THE TASK ▸ Return exactly the line that contains "[WhatsApp] (161, 725)" and all lines beneath it in the entries, through the very last one.

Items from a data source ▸
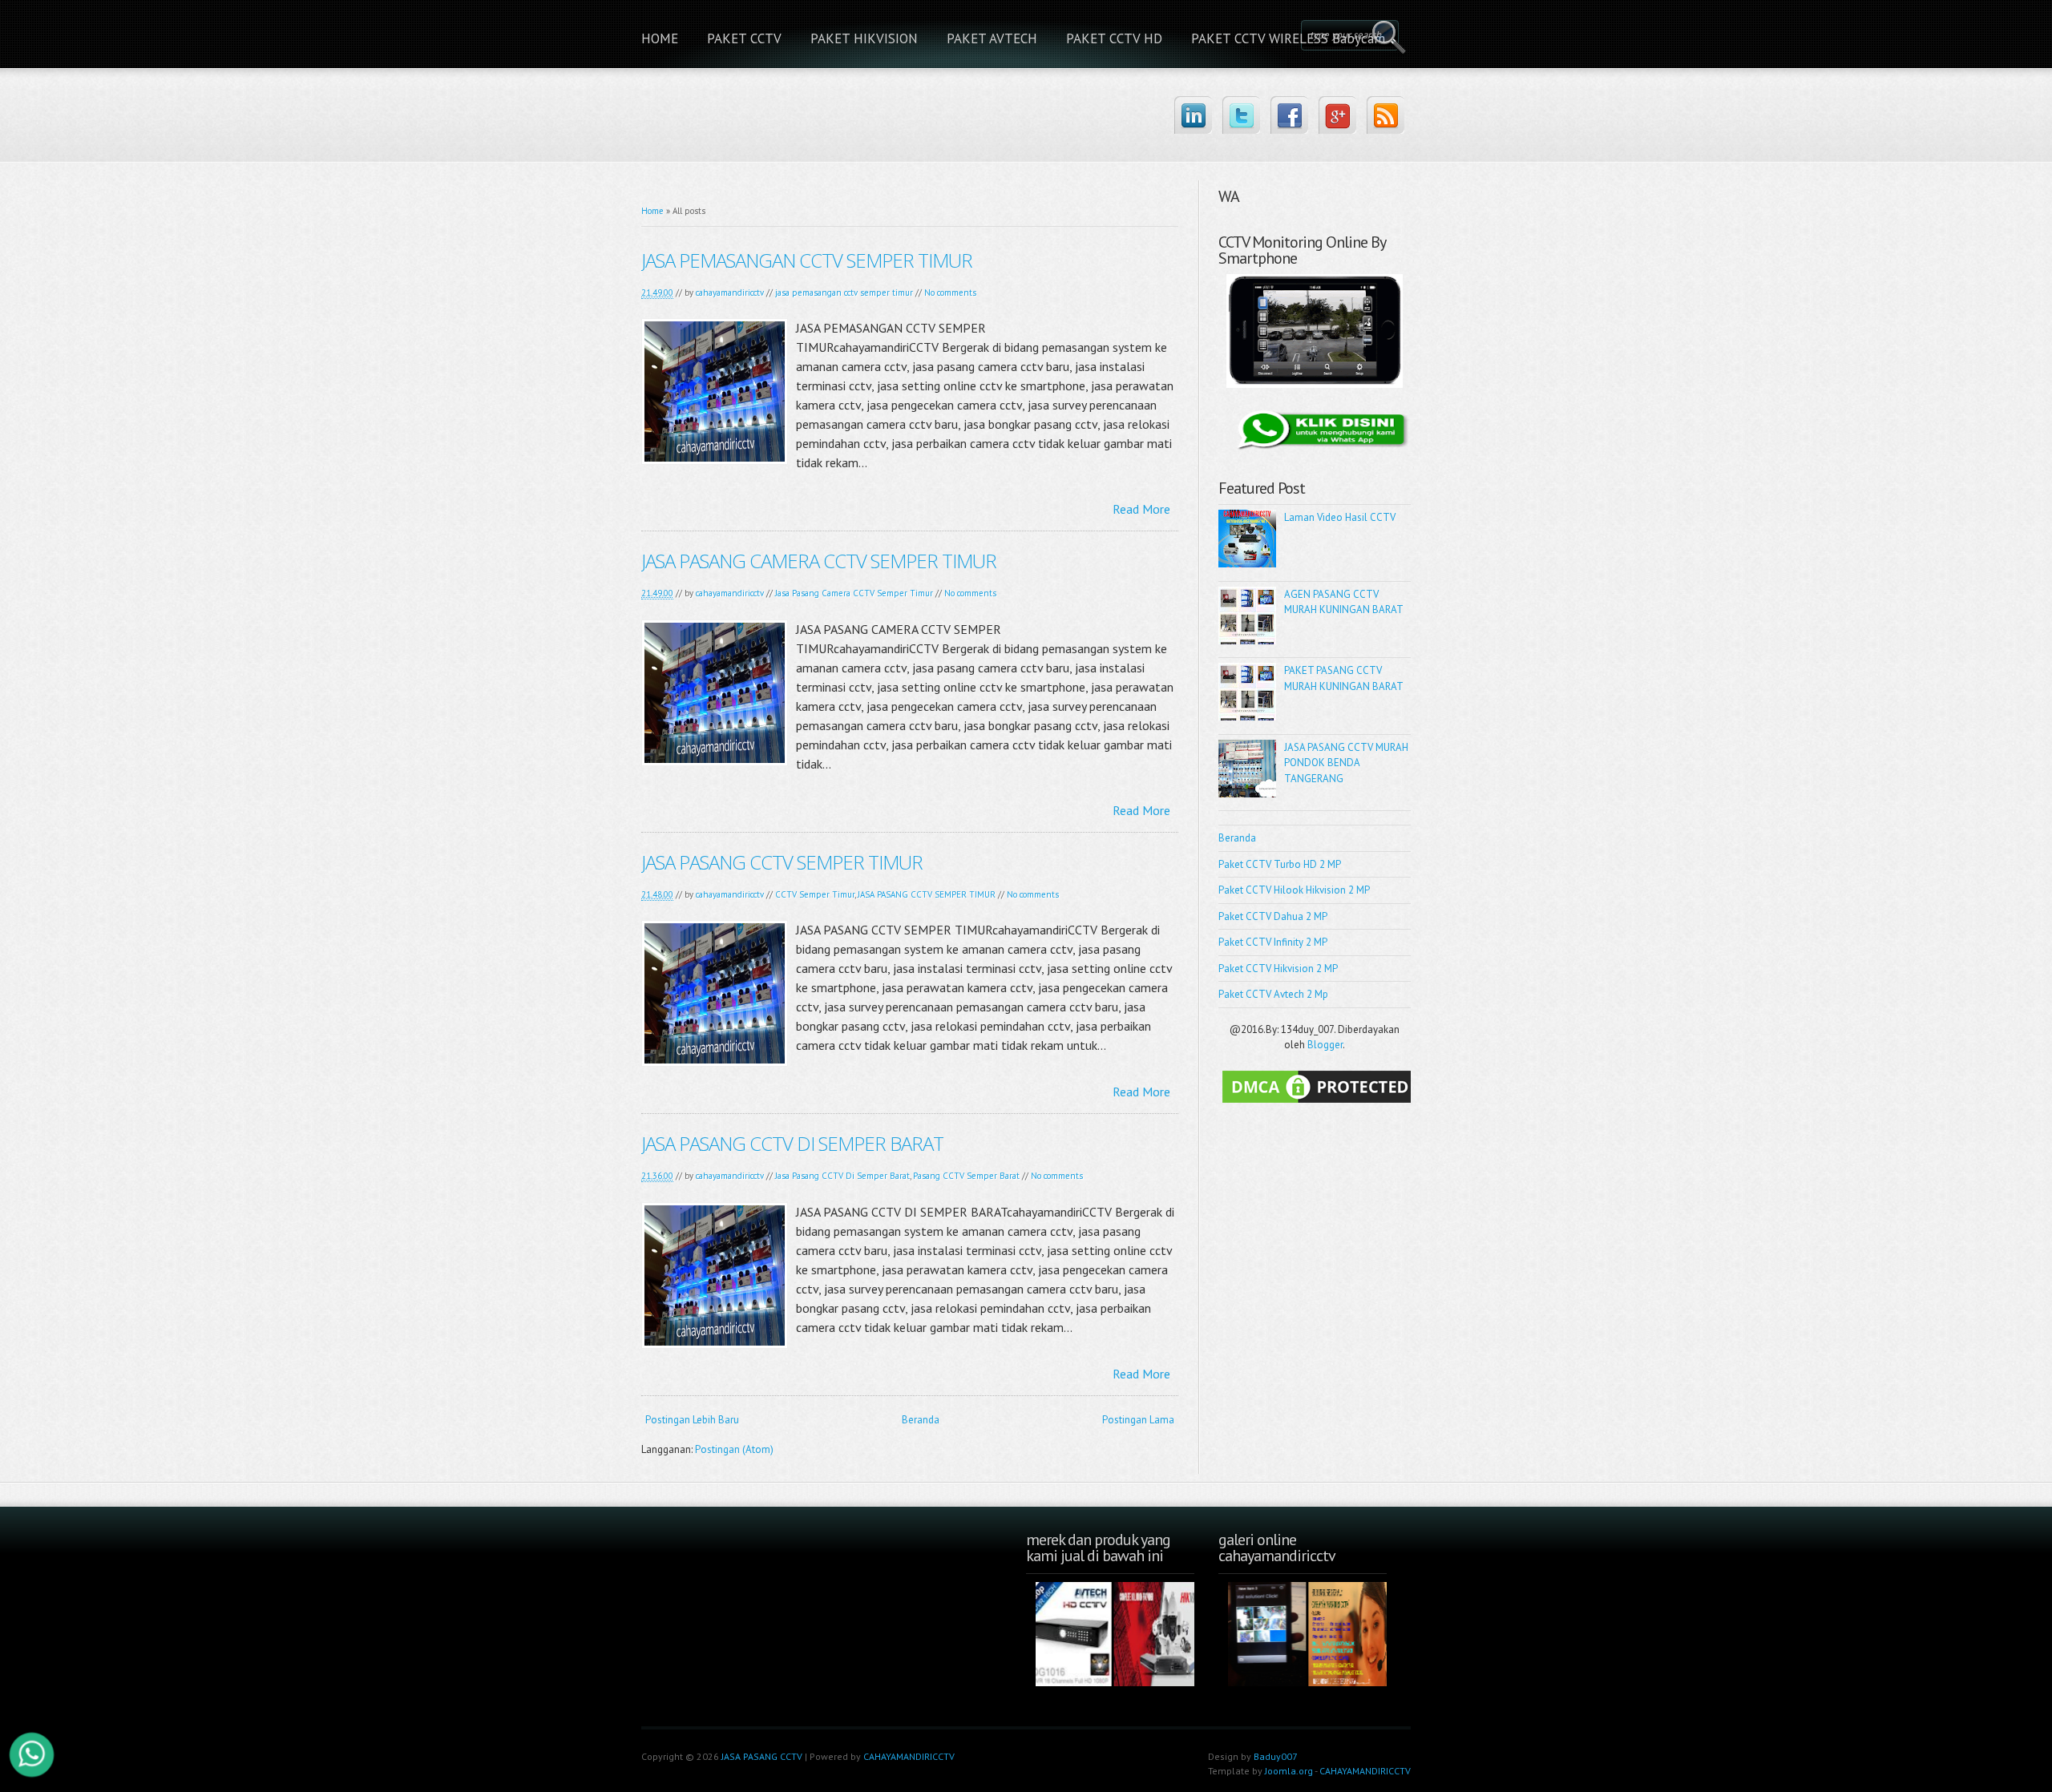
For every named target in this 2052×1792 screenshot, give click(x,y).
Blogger (1325, 1044)
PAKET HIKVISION (864, 38)
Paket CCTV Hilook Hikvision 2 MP (1294, 890)
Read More (1141, 509)
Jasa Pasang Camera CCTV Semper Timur (854, 593)
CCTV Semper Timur (814, 894)
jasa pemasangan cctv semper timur (844, 292)
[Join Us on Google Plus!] (1337, 115)
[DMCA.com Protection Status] (1318, 1103)
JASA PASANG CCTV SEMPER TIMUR (782, 862)
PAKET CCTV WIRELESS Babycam (1288, 38)
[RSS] (1385, 115)
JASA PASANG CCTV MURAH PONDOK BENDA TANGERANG (1346, 763)
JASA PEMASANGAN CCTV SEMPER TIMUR (806, 260)
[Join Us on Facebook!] (1289, 115)
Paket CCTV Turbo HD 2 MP (1279, 864)
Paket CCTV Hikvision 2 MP (1278, 968)
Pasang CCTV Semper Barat (966, 1175)
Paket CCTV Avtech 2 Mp (1273, 994)
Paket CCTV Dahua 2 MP (1272, 916)
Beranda (920, 1420)
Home (652, 210)
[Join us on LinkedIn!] (1193, 115)
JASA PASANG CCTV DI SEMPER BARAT (792, 1143)
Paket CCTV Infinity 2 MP (1272, 942)
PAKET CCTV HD (1114, 38)
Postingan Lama (1138, 1420)
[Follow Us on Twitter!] (1241, 115)
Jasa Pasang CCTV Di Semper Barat (842, 1175)
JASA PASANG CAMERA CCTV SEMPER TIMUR (818, 560)
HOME (659, 38)
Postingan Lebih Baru (692, 1420)
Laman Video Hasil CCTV (1340, 517)
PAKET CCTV (744, 38)
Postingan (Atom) (734, 1449)
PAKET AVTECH (992, 38)
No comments (950, 292)
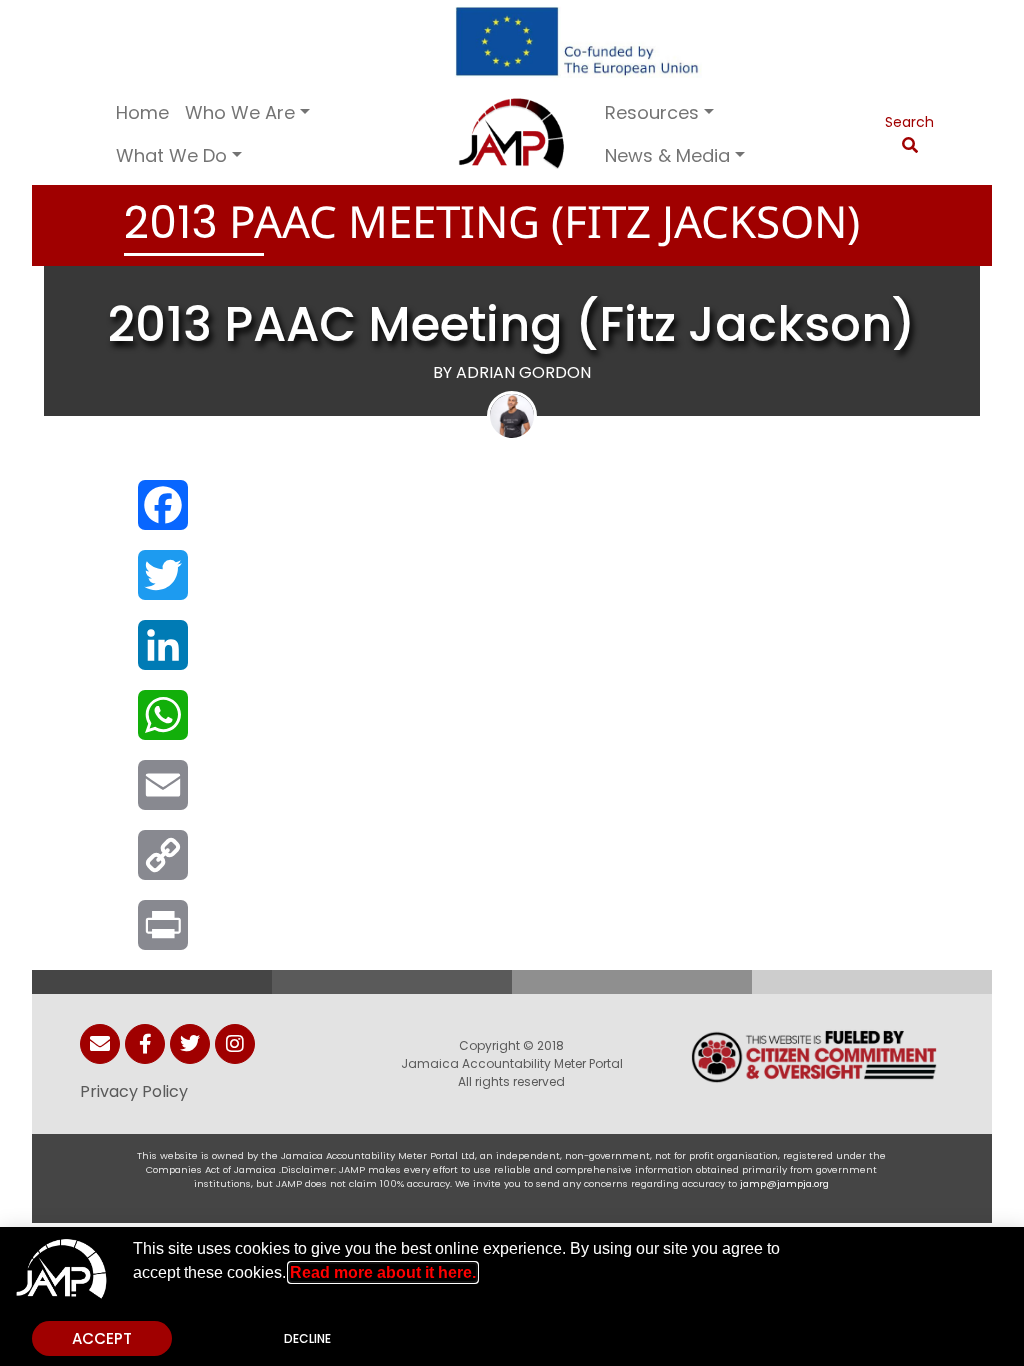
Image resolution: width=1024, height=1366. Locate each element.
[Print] (161, 935)
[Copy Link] (161, 865)
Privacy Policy (134, 1091)
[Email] (161, 795)
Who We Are (240, 112)
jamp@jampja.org (784, 1183)
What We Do (171, 155)
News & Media (667, 155)
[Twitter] (161, 585)
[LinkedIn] (161, 655)
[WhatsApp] (161, 725)
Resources (652, 112)
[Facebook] (161, 515)
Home (142, 112)
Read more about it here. (383, 1272)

YOUR RESPONSE ▸
[WhatsApp] (161, 725)
Resources (652, 112)
[Facebook] (161, 515)
Home (142, 112)
Read more about it here. (383, 1272)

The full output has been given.